Extend a square in world space to a cube when only screen space coordinates are available

Question

I have a photo of a Go-board, which is basically a grid with n*n squares, each of size a. Depending on how the image was taken, the grid can have either one vanishing point like this (n = 15, board size b = 15*a):

Grid with one vanishing point

or two vanishing points like this (n = 9, board size b = 9*a):

Grid with two vanishing points

So what is available to me are the four screen space coordinates of the four corners of the flat board: p1, p2, p3, p4.

What I would like to do is to calculate the corresponding four screen space coordinates q1, q2, q3, q4 of the corners of the board, if the board was moved 'upward' (perpendicular to the plane of the board) in world space by a, or in other words the coordinates on top of the board, if the board had a thickness of a.

Is the information about the four points even sufficient to calculate this?

If this is not enough information, maybe it would help to make the assumption that the distance of the camera to the center of the board is typically of the order of 1.5 or 2 times the board size b?

From my understanding, the four lines p1-q1, p2-q2, p3-q3, p4-q4 would all go through the same (yet unknown) vanishing point, located somewhere below the board.

Maybe a sufficient approximation (because typically for a Go board n=18 and therefore square size a is small in comparison to the board size) for the direction of each of the lines p1-q1, p2-q2, ... in screen space would be to simply choose a line perpendicular to the horizon (given by the two vanishing points vp1-vp2 or by p1-p2 in the case of only one vanishing point)?
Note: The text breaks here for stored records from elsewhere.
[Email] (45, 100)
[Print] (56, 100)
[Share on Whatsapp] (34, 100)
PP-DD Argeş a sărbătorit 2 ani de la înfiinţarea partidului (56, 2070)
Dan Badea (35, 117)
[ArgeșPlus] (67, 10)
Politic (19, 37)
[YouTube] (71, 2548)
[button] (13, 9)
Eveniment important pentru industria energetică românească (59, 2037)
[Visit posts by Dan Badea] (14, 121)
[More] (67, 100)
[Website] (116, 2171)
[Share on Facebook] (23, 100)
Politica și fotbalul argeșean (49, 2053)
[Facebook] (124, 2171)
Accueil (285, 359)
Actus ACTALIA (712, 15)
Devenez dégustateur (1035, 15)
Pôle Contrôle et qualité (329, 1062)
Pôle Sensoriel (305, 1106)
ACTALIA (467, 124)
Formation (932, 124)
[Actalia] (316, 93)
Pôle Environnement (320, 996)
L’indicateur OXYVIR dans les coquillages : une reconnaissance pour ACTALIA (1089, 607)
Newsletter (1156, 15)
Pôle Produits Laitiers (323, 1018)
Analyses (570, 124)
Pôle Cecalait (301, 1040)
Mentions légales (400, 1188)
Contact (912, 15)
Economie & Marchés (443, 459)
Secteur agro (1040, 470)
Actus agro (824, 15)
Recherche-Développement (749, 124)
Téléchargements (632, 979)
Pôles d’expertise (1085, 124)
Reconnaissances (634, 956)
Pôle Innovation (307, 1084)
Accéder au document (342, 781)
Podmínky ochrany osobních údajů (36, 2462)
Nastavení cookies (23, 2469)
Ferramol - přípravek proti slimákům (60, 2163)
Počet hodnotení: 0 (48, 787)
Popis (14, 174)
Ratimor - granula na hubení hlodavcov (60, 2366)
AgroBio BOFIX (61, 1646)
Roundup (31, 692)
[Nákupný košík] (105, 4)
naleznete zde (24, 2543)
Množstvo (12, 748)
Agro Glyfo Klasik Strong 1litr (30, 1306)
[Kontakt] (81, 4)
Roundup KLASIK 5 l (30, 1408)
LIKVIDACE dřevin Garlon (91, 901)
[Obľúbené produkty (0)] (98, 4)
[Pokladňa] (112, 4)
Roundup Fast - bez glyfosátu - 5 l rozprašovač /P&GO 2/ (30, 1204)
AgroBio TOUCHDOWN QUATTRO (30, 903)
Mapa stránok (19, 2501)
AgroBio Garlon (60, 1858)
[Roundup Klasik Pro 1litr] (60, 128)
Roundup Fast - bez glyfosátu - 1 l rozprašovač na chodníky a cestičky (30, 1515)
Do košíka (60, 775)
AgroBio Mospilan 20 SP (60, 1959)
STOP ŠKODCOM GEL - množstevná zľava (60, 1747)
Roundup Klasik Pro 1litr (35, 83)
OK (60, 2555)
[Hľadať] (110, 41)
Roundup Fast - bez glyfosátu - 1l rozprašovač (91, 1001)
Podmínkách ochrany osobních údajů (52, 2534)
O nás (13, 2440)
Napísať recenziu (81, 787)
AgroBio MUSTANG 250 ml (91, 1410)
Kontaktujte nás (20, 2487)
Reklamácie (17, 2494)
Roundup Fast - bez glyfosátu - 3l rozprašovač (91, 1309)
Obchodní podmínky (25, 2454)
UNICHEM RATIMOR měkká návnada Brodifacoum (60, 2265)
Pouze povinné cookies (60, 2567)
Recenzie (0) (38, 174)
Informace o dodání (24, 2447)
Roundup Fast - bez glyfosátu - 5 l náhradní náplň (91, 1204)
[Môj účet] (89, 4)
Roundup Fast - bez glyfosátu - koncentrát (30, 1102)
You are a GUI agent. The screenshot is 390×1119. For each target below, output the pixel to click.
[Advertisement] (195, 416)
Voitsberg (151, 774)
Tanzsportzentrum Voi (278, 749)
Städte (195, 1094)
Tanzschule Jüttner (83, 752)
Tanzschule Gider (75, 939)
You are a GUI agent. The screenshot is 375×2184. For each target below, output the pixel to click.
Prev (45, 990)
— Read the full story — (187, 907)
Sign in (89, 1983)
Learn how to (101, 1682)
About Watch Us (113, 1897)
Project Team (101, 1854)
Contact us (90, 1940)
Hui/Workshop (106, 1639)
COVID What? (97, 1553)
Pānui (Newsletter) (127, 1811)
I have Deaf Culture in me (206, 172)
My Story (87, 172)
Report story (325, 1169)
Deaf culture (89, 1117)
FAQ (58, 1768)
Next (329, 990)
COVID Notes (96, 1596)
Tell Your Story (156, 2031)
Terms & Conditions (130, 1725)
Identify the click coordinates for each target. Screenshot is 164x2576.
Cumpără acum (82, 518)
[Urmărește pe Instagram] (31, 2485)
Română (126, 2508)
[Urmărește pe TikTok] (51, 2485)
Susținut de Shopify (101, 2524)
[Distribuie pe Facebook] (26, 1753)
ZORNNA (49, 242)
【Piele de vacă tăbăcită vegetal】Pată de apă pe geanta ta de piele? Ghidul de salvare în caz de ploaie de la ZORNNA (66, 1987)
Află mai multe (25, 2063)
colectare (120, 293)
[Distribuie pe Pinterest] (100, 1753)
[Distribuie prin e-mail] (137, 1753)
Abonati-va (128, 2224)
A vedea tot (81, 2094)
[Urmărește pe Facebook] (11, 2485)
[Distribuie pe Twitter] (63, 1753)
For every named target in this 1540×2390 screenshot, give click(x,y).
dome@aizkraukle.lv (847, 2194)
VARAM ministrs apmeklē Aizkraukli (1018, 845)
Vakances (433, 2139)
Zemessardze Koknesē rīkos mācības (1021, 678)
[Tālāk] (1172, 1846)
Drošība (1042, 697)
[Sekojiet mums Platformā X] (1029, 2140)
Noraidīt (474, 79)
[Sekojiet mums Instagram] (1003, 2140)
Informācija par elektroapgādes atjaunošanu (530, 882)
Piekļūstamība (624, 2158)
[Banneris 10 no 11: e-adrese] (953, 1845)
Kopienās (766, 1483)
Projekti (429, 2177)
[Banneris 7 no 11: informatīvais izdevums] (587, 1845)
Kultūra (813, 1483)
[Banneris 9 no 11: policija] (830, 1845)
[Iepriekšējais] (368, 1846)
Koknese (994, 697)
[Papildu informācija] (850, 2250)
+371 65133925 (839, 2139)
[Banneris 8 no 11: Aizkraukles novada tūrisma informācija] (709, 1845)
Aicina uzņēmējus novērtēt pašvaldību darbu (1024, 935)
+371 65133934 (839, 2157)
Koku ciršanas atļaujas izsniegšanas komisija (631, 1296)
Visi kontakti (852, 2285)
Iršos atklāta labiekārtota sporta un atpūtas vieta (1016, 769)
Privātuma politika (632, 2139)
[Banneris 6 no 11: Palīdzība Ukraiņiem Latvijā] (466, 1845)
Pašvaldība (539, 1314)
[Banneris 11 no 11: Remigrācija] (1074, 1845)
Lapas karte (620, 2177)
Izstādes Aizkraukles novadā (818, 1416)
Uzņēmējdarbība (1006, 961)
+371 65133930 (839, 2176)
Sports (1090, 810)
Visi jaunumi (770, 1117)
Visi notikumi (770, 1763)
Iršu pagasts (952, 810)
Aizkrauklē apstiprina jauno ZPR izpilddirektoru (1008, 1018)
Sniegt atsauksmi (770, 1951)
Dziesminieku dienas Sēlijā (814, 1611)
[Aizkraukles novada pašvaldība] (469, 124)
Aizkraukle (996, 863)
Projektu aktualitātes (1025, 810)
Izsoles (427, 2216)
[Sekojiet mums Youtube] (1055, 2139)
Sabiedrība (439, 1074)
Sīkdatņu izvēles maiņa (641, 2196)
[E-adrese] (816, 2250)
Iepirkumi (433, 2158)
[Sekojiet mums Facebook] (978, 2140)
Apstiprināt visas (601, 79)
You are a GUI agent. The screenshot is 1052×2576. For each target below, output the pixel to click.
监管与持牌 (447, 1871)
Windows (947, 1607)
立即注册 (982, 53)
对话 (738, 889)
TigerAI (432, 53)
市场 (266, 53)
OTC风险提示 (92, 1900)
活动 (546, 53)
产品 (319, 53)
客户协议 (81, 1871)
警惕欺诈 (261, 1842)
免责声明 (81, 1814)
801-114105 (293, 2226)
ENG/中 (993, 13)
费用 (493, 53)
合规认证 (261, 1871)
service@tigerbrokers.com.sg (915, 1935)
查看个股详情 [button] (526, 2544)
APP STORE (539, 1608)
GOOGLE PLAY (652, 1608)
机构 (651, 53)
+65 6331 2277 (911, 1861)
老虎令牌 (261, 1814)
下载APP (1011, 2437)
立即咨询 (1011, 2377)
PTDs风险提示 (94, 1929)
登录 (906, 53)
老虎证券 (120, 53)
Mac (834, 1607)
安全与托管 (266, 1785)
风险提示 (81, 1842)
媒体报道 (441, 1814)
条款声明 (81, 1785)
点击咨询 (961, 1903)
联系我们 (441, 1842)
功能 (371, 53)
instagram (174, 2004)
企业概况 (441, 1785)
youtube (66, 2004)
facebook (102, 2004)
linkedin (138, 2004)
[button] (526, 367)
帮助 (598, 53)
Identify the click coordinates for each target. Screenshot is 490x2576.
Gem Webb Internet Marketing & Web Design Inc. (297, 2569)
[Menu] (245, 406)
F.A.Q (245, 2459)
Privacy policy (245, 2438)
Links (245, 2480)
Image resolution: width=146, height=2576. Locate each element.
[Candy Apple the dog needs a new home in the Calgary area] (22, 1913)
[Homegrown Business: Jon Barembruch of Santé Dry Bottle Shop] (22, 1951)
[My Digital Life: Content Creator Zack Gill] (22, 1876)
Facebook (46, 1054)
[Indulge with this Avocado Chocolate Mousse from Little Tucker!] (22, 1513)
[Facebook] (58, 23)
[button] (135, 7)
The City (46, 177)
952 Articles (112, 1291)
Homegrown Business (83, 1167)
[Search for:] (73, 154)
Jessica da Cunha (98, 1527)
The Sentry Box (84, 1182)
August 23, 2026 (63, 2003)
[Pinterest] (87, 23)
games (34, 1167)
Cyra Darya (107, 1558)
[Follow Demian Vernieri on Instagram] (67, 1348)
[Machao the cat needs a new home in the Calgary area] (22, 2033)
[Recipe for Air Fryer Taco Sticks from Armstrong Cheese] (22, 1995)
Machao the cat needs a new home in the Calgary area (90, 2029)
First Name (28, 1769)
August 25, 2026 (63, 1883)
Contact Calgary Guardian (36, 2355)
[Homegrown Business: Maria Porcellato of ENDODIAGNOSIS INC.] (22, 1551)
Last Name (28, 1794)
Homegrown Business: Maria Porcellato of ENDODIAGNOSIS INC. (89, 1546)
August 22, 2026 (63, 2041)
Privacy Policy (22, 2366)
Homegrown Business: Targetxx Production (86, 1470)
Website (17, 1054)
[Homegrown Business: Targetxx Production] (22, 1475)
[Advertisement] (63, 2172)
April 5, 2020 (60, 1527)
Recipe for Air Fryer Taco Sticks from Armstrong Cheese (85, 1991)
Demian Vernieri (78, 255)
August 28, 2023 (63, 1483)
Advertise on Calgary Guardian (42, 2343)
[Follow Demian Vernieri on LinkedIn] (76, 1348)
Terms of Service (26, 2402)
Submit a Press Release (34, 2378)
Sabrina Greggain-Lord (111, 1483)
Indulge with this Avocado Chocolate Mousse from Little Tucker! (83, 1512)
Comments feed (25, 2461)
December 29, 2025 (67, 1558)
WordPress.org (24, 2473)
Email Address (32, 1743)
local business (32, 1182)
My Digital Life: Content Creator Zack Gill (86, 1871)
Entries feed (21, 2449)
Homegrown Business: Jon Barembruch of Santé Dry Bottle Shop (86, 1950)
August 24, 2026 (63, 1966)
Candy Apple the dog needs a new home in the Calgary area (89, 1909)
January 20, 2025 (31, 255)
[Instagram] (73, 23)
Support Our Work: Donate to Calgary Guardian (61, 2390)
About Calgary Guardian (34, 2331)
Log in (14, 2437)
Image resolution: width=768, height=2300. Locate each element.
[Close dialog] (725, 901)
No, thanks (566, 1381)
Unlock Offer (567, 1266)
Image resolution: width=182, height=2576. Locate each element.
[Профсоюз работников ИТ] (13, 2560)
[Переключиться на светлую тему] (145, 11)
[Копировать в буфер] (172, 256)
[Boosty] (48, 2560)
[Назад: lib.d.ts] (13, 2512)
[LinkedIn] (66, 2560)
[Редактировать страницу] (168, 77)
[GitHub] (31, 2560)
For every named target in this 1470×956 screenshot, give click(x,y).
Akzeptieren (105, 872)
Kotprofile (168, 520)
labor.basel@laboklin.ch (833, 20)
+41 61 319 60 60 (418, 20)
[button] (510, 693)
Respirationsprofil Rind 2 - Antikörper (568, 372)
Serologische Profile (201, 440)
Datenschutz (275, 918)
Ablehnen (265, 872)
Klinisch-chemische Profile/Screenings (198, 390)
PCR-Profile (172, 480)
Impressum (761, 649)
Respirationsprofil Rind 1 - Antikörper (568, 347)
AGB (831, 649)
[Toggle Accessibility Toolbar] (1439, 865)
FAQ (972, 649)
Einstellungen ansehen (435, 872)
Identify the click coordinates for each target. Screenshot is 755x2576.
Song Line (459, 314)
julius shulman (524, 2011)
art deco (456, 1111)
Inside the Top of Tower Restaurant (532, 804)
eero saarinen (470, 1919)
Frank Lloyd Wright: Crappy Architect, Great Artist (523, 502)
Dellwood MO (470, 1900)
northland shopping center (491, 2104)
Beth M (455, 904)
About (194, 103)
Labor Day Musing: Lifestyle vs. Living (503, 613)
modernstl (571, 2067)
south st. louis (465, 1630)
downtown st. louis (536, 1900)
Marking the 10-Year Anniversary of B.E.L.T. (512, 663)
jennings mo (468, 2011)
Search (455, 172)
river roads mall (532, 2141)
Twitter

Having made this approximation, still the length of the four lines p1-q1, p2-q2, p3-q3, p4-q4 would need to be calculated ...

Any hints are highly appreciated!

PS: I am using Objective-C & OpenCV

do you know your camera FOV (both x,y) or focal length? if yes you can fit 3D plane to your 4 points (in world coordinates) and from that get 3D coordinates of yor points then you just offset their y coordinates by your height difference and apply camera perspective again ... — Spektre, Apr 13 '18 at 08:02
@Spektre No, I do not have the camera position - only the four courner points (screen coordinates) — Jekapa, Apr 13 '18 at 19:00
FOV is field of view not position it means what visual angle is covered by the camera in `x` and `y` directions. If you do not know it but knows that pixel has the same angular size in x and y than may be this could degenerate to relative ratio units which is still enough. — Spektre, Apr 14 '18 at 07:02
another posibility is to use `VP` or `VP1,VP2` which are easily to compute but for that you need to know the `a` height in pixels for each of the four `p(i)` points. For `VP` case it is easy but for the `VP1,VP2` you have to apply inverse of perspective correct texture mapping computation ... for which you need more than just 4 ponts luckily [bullet #2 in here](https://stackoverflow.com/a/39316776/2521214) might help to obtain the other points. Do you have some sample image for testing for each case? — Spektre, Apr 14 '18 at 07:09
See [Why does it take 5 points to construct a projective frame in ℝ⁴](https://math.stackexchange.com/q/740767/35416) for why 4 points in a plane is not enough to deduce things outside that plane. — MvG, Apr 14 '18 at 10:39
You can count degrees of freedom. A transformation to 2d from 3d homogeneous coordinates is represented by a 3×4 matrix, which may be scaled without affecting the transformations. So you'd have 12 matrix elements, and 11 real degrees of freedom affecting the transformation. Knowing 4 x/y coordinates means you have 8 items of information and thus are short 3 more. Knowing one more distance, as in ratio between board size and camera, would account for one more. Which means without additional assumptions you are still 2 degrees of freedom short of unique. — MvG, Apr 14 '18 at 10:40
@Spektre: With 4 points in the plane of the board, you have fully determined the map form that plane to the image plane. See https://math.stackexchange.com/a/339033/35416 for details. So any information from within that plane can only be used to confirm existing knowledge and reduce errors, but it doesn't tell you anything about what's happening outside that plane. In https://math.stackexchange.com/a/2093168/35416 I wrote a bit about how collinear or coplanar points can yield less information. I realized that if you only need the orthogonal direction, no scale on that, you need one DOF less. — MvG, Apr 19 '18 at 00:01
@Spektre: Continuing the previous: if you knew that the center of the image were actually the center of the picture, i.e. that the line between lens and that point were orthogonal to the sensor, that might be of some use. Knowing that orthogonal point in the picture does indeed give you 2 constraints which might be independent from the others. Haven't done any actual computations; chances are you still end up with more than one possible solution, but perhaps a finite number. — MvG, Apr 19 '18 at 00:03
@MvG I moved my comments and added some stuff into (for now not an) answer. Will update it if I make more progress. — Spektre, Apr 19 '18 at 08:00

Spektre · Answer 1 · 2018-04-19T08:25:18.900

Not yet a full answer but this might help to move forward. As MvG pointed out 4 points alone are not enough. Luckily we know the board is a square so even with perspective distortion the diagonals in 2D should/will intersect at board center (unless serious fish-eye or other distortions are present in the image). Here a test image (created by OpenGL I used as a test input):

The grayish surface is 2D QUAD using 2D perspective distorted corner points (your input). The aqua/bluish grid is 3D OpenGL grid I created the 2D corner points with (to see if they match). The green lines are 2D diagonals and Orange points are the 2D corner points and the diagonals intersection. As you can see 2D diagonal intersection correspond exactly with 3D board mid cell center.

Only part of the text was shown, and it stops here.